Given that we know the housing market is slowing dramatically and interest rates have been on the rise for a while now, it may be surprising to many that Americans are expected to draw $257 billion out of their homes in 2006, up $13 billion versus 2005 levels, according to Freddie Mac. This likely helps to partly explain why the consumer has yet to fall of a cliff despite housing market woes.
The bearish argument for consumers has been the fact that billions in adjustable rate mortgages are set to begin resetting this year, which will shock the monthly budgets of many people who could only move into the house they wanted with very low teaser mortgage rates. However, it appears that refinance activity is picking up as ARMs are about to readjust. With 30-year fixed rates around 6.5%, hardly an unaffordable rate for most, refinancing adjustible rate mortgages into fixed mortgages are helping to cushion the blow.

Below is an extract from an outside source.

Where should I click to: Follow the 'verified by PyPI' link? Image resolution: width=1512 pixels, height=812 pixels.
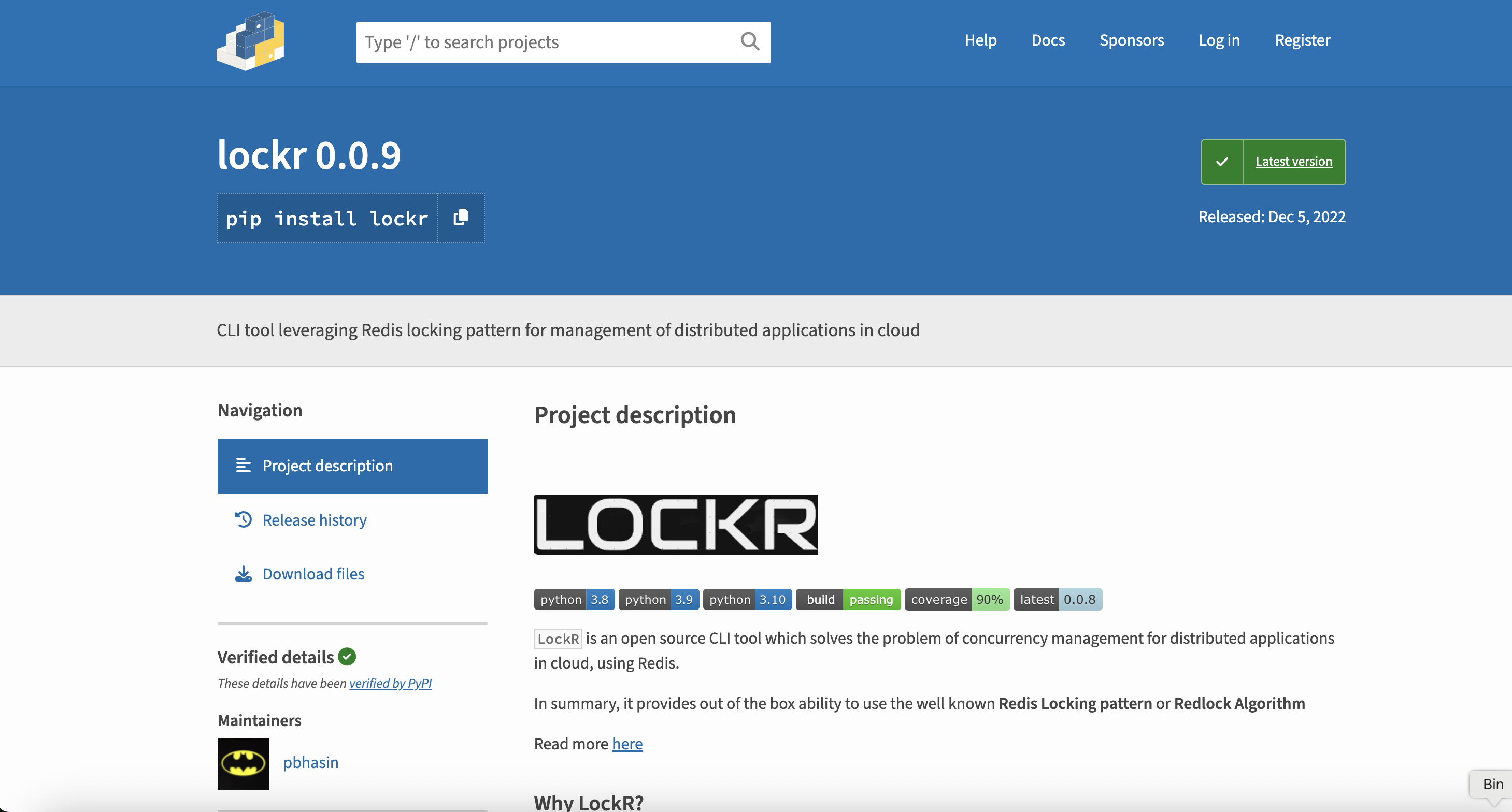point(390,683)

Now it's certainly true that even a move from 3% to 6% might prove too much of an increase for some lower end home buyers and speculators, but it is hardly something that seems likely to send the U.S. economy into recession all by itself. I do expect housing to remain weak for a while, given that inventories are hitting multi-year highs. However, unless mortgage rates take a dramatic turn upwards, say to 8 or 9 percent, consumers might be able to hold up a little better than some expect.